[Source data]
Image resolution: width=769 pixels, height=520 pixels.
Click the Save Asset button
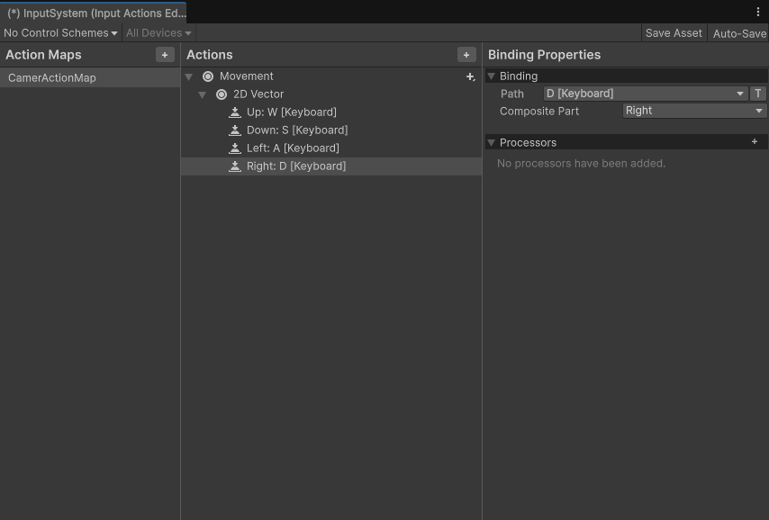(674, 33)
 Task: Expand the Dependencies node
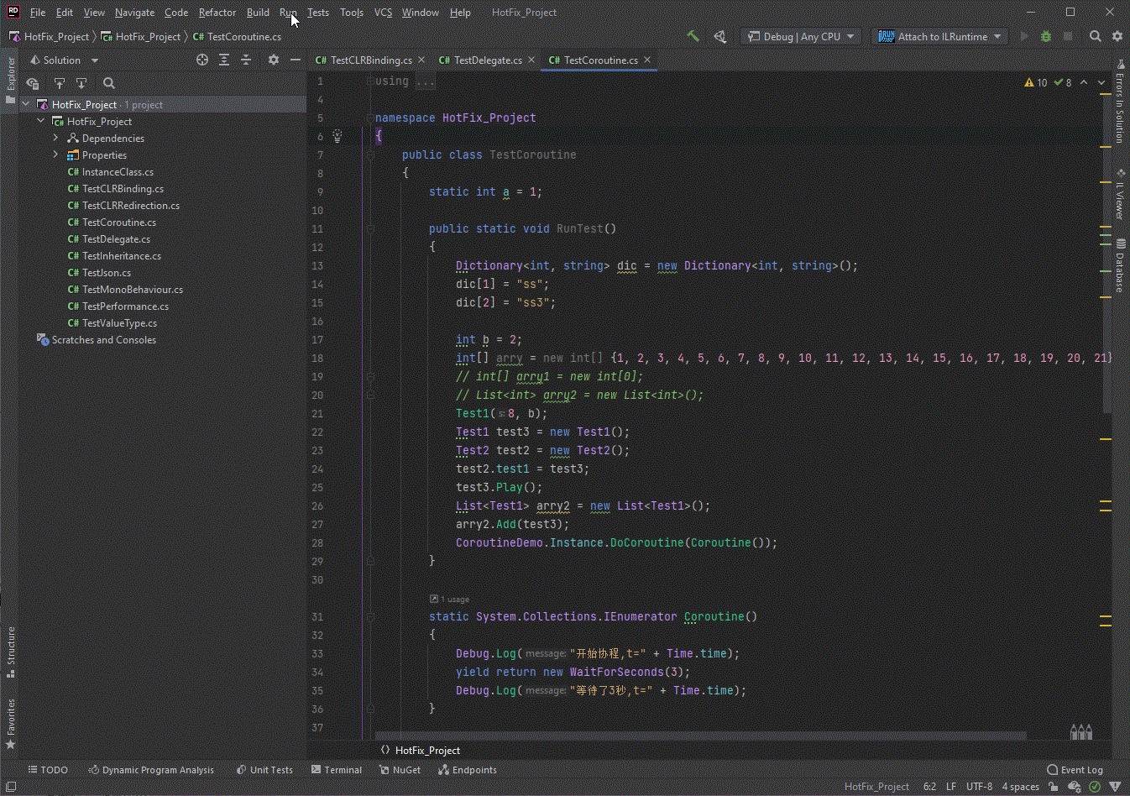pyautogui.click(x=57, y=138)
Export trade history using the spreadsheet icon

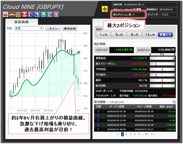point(174,102)
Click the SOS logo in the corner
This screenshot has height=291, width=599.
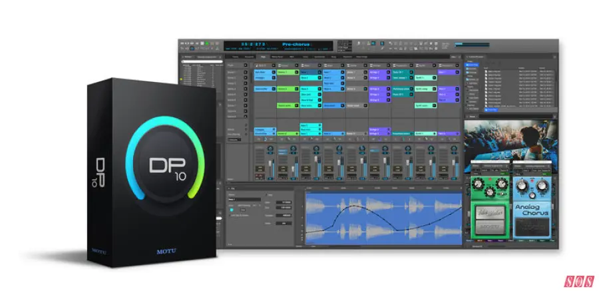[x=578, y=279]
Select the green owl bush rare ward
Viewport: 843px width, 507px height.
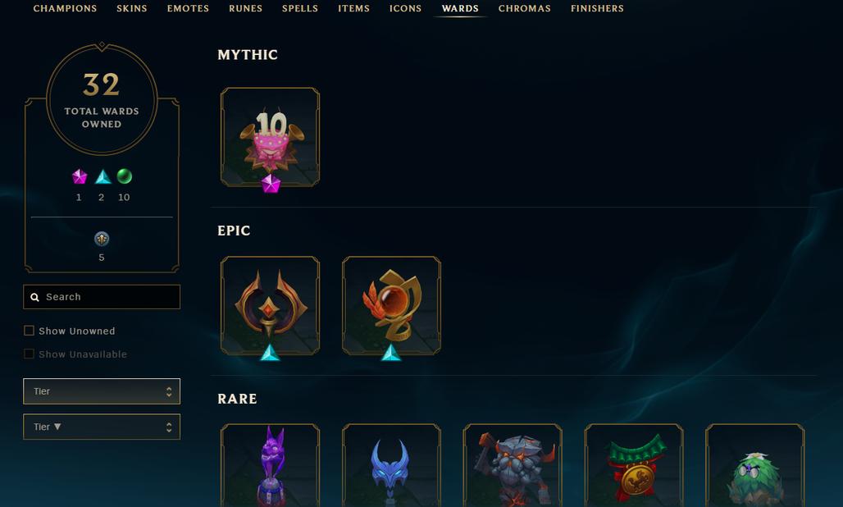[755, 466]
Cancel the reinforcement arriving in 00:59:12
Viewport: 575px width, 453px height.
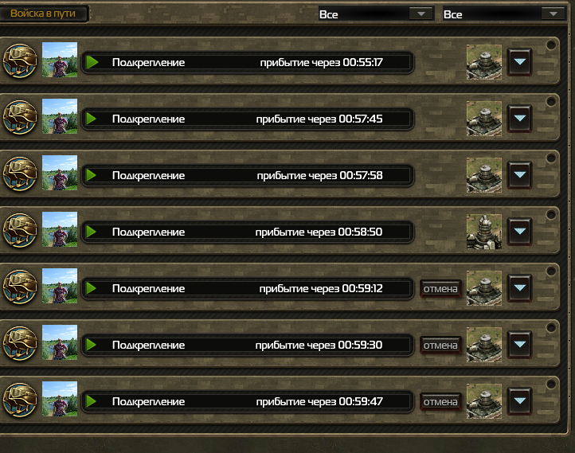point(440,289)
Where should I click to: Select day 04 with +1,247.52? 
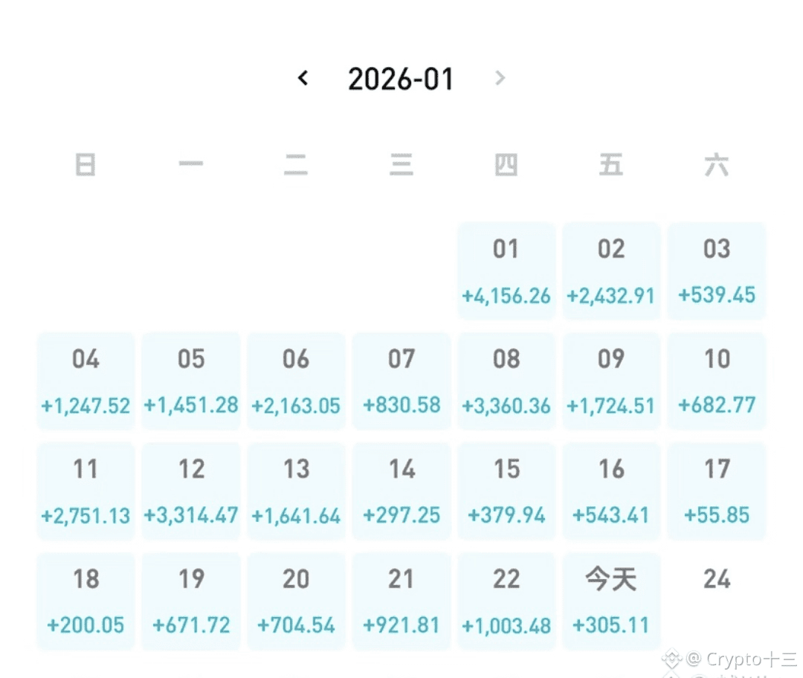click(86, 381)
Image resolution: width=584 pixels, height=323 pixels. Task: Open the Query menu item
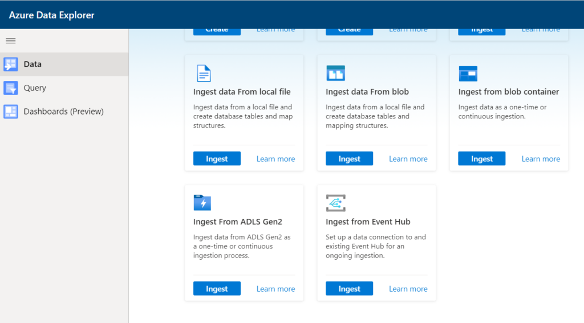tap(35, 88)
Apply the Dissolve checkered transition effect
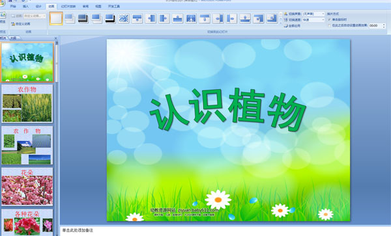The width and height of the screenshot is (391, 236). 123,18
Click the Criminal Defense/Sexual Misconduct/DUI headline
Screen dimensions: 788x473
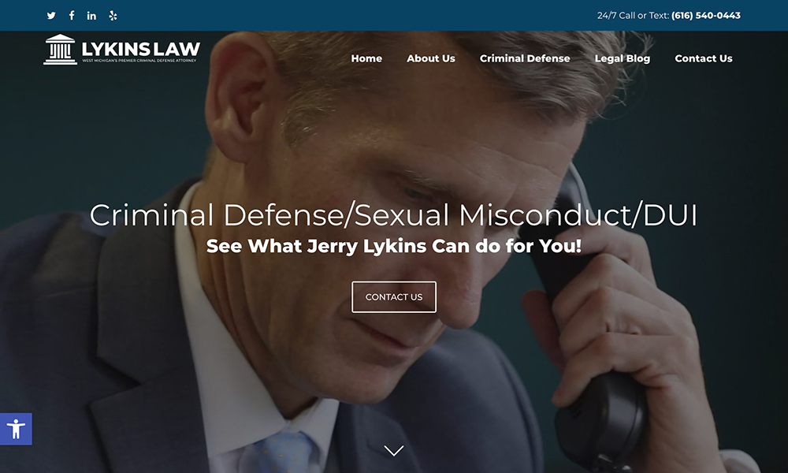click(393, 215)
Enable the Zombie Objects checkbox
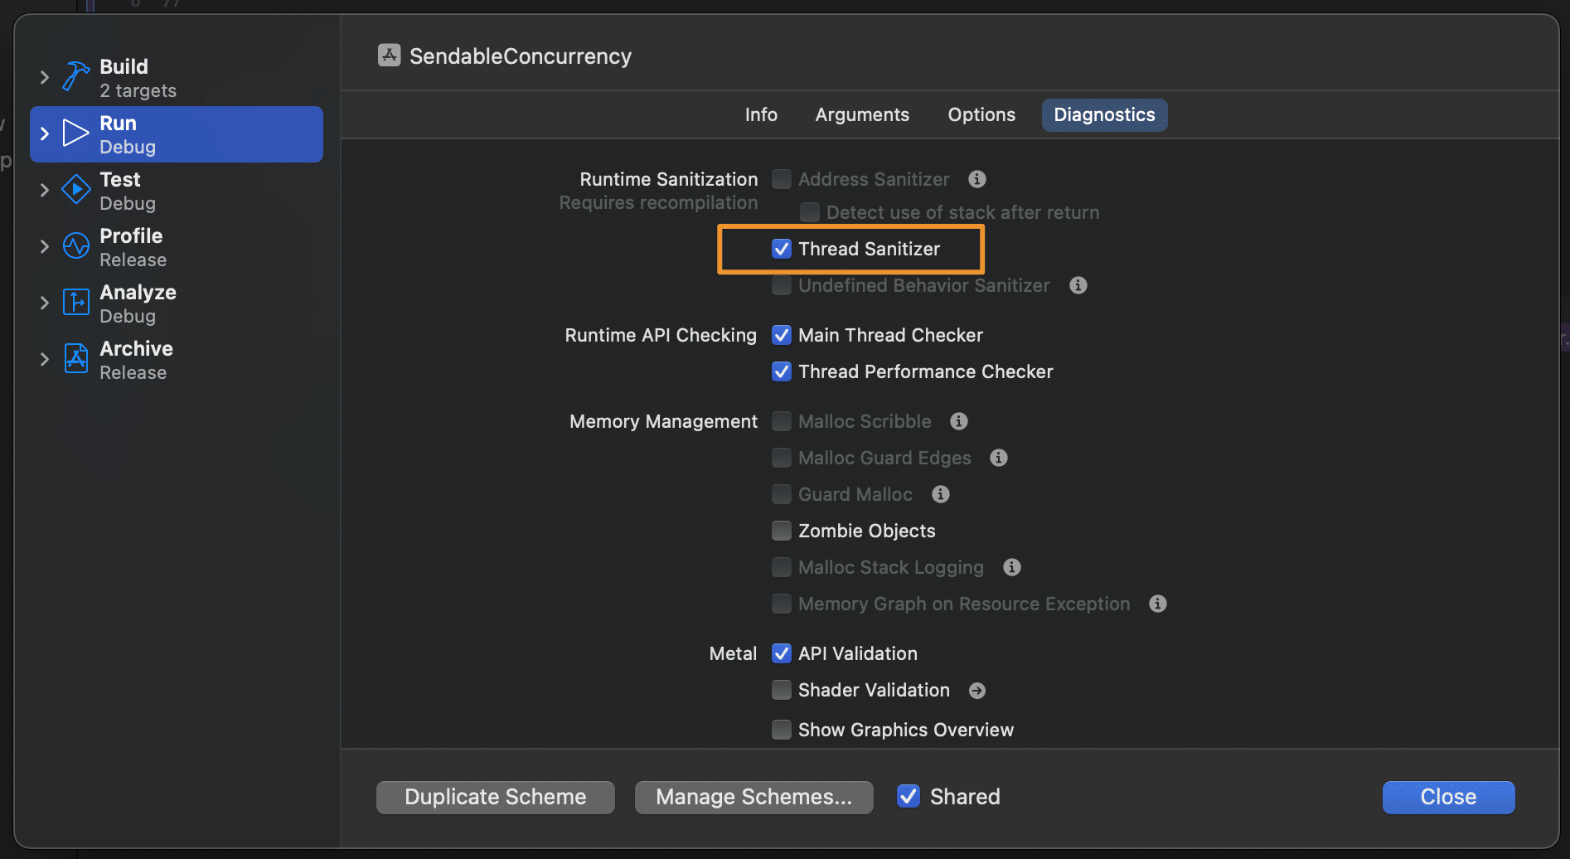Screen dimensions: 1570x859 782,531
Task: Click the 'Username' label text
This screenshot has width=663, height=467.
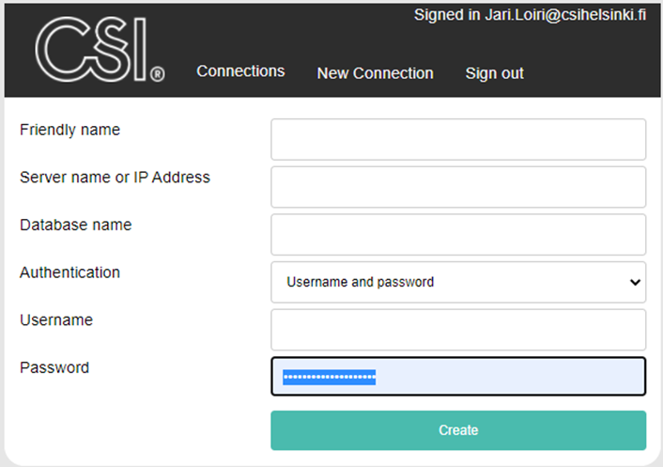Action: tap(56, 320)
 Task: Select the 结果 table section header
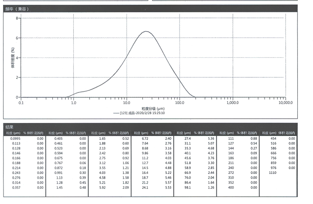[9, 127]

▶ Work instructions: Restate word for word, and only, the lines from the line that contains "Cancel the reinforcement arriving in 00:59:12" through the end of the data, both included; pictures are not part of the copy.

▶ Exercise output:
Cancel the reinforcement arriving in 00:59:12
Viewport: 575px width, 453px height.
point(440,289)
Where should I click to: Select day 04 with +1,247.52? 
click(86, 381)
Image resolution: width=584 pixels, height=323 pixels. Task: Open the Query menu item
tap(35, 88)
Apply the Dissolve checkered transition effect
The width and height of the screenshot is (391, 236). 123,18
Click the Criminal Defense/Sexual Misconduct/DUI headline
Screen dimensions: 788x473
click(393, 215)
Enable the Zombie Objects checkbox
Screen dimensions: 1570x859 782,531
Task: Click the 'Username' label text
This screenshot has width=663, height=467.
Action: tap(56, 320)
 Task: Select the 结果 table section header
[9, 127]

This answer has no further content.